>> Start SOURCE PASSAGE
WGSL meeting minutes 2021-01-26
  • DM: Background, when we write WGSL shaders there is a common problem that you have to repeat the varying between stages because of in vs output storage classes. Can’t use the same name as WGSL disallows that. Becomes tedious and unnecessary. Looking at target languages, HLSL has input/outputs as arguments and resources as globals. SPIR-V is only globals, and MSL is all arguments. Full spectrum is available so we can pick what we want. Think following HLSL for in/out as arguments and resources outside is the correct middle ground.
  • MM: So, vertex shader outputs as strut and frag shader accepts struct as param?
  • DM: Yup.
  • MM: And there are global variables, one in and one out both as struct type?
  • DM: Yup.
  • JG: Like the idea of sharing the struct between the two.
  • MM: One question, are we going to punch through nested structs?
  • DM: I think the nesting 1 level is for MVP don’t think we need more? Meaning you can pass structs around but not structs in structs.
  • MM. If vertex shader outputs struct with struct in it, legal or not?
>> End SOURCE PASSAGE
*EXERCISE 1*. Repeat the part of the WGSL meeting minutes that starts with "WGSL meeting minutes" and goes on through "as struct type?", word for word.
>> Start RECORDS TO PROCESS
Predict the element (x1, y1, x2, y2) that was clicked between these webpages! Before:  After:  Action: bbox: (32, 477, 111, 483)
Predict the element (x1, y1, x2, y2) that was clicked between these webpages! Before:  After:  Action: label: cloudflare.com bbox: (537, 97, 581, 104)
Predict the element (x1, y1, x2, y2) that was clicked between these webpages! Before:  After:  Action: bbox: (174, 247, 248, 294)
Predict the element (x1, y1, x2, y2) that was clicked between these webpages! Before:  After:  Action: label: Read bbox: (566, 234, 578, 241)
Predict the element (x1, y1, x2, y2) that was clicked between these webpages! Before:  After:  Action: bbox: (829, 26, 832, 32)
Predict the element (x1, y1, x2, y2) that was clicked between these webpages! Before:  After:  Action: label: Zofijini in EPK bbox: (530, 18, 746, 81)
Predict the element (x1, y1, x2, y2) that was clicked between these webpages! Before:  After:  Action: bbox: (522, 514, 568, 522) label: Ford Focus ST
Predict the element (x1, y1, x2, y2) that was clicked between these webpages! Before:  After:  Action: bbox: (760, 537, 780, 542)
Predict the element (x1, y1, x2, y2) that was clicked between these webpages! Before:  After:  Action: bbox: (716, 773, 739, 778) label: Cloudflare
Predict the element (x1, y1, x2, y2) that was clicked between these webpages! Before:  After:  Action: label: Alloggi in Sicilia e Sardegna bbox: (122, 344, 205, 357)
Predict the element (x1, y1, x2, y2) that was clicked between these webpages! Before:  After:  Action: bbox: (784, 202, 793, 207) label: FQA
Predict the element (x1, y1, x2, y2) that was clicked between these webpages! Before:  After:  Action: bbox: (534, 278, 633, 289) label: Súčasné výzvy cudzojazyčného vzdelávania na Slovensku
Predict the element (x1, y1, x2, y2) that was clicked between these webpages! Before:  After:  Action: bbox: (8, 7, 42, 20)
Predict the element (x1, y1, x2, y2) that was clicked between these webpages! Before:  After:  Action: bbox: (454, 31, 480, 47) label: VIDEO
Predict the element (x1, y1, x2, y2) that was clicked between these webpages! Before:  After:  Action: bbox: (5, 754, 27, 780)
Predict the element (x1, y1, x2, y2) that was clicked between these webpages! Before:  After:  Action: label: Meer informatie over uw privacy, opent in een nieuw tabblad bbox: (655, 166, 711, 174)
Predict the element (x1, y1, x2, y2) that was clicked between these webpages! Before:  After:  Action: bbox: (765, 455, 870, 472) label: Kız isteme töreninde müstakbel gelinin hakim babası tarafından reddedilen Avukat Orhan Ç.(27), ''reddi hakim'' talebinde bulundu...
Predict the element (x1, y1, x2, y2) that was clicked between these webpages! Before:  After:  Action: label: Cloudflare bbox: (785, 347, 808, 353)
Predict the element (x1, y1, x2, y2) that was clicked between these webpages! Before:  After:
>> End RECORDS TO PROCESS
*EXERCISE 2*. Turn the rows starting with the line with "537, 780, 542)" and going on through the line with "207) label: FQA" into a numbered list, leaving out any blank lines.

*TASK OUTPUT 1*.
WGSL meeting minutes 2021-01-26
  • DM: Background, when we write WGSL shaders there is a common problem that you have to repeat the varying between stages because of in vs output storage classes. Can’t use the same name as WGSL disallows that. Becomes tedious and unnecessary. Looking at target languages, HLSL has input/outputs as arguments and resources as globals. SPIR-V is only globals, and MSL is all arguments. Full spectrum is available so we can pick what we want. Think following HLSL for in/out as arguments and resources outside is the correct middle ground.
  • MM: So, vertex shader outputs as strut and frag shader accepts struct as param?
  • DM: Yup.
  • MM: And there are global variables, one in and one out both as struct type?

*TASK OUTPUT 2*.
1. Predict the element (x1, y1, x2, y2) that was clicked between these webpages! Before:  After:  Action: bbox: (760, 537, 780, 542)
2. Predict the element (x1, y1, x2, y2) that was clicked between these webpages! Before:  After:  Action: bbox: (716, 773, 739, 778) label: Cloudflare
3. Predict the element (x1, y1, x2, y2) that was clicked between these webpages! Before:  After:  Action: label: Alloggi in Sicilia e Sardegna bbox: (122, 344, 205, 357)
4. Predict the element (x1, y1, x2, y2) that was clicked between these webpages! Before:  After:  Action: bbox: (784, 202, 793, 207) label: FQA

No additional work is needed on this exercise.